Por Dana O’Neil, CNN
Giró para salir del problema que llegaba por su derecha, esquivando en el proceso a sus propias líneas.
Apoyó la mano en el suelo para mantener el equilibrio y avanzó hacia adelante.
Y entonces, en una cuarta oportunidad con cuatro yardas por avanzar en la yarda 12 de Miami, una jugada que parecía más bien una cuarta oportunidad decisiva, Fernando Mendoza colocó el balón frente a él y saltó, estirándose todo lo que su cuerpo le permitía. Imaginen a Superman saltando horizontalmente hacia la zona de anotación en lugar de verticalmente hacia el cielo. Así se veía Mendoza.
Y eso es lo que Mendoza es ahora oficialmente para legiones de Hoosiers: un superhéroe que ha superado la ineptitud del programa de un solo salto.
Indiana, vencedor 27-21 sobre Miami, ha ganado un campeonato nacional de fútbol americano universitario, una frase tan improbable como cualquier otra que se haya escrito en la historia del deporte estadounidense. Un equipo que alguna vez fue el más perdedor de toda la División I es ahora el primero en terminar una temporada 16-0 desde Yale en 1894, llegando a la cima de la manera en que solo Indiana podría hacerlo: con un plantel lleno de jugadores sin estrellas, un mariscal de campo que nadie quiso al salir de la secundaria y un entrenador que nadie quiso durante 27 años.
No son inadaptados, solo fueron pasados por alto: jugadores ignorados y subvalorados por los servicios de reclutamiento y los cuerpos técnicos, por personas que midieron métricas y olvidaron considerar el corazón. Obligados a esperar su turno, dejaron que lo que pudo ser desilusión se transformara en determinación.

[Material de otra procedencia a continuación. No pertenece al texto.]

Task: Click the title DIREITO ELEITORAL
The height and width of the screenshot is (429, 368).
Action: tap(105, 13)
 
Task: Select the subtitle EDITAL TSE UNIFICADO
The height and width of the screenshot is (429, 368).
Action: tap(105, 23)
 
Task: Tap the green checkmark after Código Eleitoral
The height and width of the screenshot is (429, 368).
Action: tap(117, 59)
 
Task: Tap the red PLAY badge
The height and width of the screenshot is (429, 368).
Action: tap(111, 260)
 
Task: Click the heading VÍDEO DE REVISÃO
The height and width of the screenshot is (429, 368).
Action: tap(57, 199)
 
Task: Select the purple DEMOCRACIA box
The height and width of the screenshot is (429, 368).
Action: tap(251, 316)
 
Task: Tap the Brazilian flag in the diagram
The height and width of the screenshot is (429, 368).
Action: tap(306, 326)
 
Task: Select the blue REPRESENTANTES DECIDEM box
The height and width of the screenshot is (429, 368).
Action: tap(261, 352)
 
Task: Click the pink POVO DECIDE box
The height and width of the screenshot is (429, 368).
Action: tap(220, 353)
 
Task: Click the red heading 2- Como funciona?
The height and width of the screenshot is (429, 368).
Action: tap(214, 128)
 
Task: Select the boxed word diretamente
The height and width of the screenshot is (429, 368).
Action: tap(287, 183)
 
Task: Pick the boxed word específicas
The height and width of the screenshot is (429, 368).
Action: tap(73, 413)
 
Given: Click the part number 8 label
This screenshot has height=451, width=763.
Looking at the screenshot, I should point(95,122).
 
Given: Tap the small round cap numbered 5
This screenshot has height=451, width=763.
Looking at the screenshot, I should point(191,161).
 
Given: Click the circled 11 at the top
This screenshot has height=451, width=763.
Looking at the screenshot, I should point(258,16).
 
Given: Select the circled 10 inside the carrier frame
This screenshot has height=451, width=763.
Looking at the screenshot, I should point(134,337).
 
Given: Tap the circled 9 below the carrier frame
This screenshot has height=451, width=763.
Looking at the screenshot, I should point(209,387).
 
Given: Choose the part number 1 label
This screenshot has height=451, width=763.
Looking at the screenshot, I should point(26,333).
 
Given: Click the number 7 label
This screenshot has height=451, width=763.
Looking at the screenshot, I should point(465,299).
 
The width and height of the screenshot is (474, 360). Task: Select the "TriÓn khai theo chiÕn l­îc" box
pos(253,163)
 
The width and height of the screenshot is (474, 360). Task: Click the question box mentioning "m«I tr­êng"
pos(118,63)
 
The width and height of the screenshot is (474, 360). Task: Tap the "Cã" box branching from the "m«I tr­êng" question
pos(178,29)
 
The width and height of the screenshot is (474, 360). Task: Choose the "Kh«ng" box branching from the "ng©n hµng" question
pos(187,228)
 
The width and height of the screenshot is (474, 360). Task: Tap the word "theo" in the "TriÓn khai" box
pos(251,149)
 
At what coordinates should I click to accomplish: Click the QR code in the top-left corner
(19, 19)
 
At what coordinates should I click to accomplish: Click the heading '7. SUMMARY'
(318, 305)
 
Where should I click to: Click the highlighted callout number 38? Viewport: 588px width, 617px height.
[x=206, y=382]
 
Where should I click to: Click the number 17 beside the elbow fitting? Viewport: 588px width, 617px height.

Crecieron y se solidificaron en un vestuario en el soñaron lo que nadie más se había atrevido a soñar.
“Esto es lo que pasa cuando crees”, dijo el corredor Roman Hemby. “Esos muchachos son mis hermanos. Nos hemos respaldado cuando nadie más lo hacía. Por eso estamos aquí”.
No fue fácil. Dar vuelta un iceberg nunca lo es. Miami, un equipo que, con su décima posición, nadie creía que mereciera estar en los playoffs del fútbol americano universitario, hizo que Mendoza pareciera el más inofensivo de todos los jugadores en estos playoffs. Los Canes dejaron al ganador del Trofeo Heisman literalmente ensangrentado y golpeado; un impacto le abrió el labio en el primer cuarto de una noche que terminó con tres capturas para Miami.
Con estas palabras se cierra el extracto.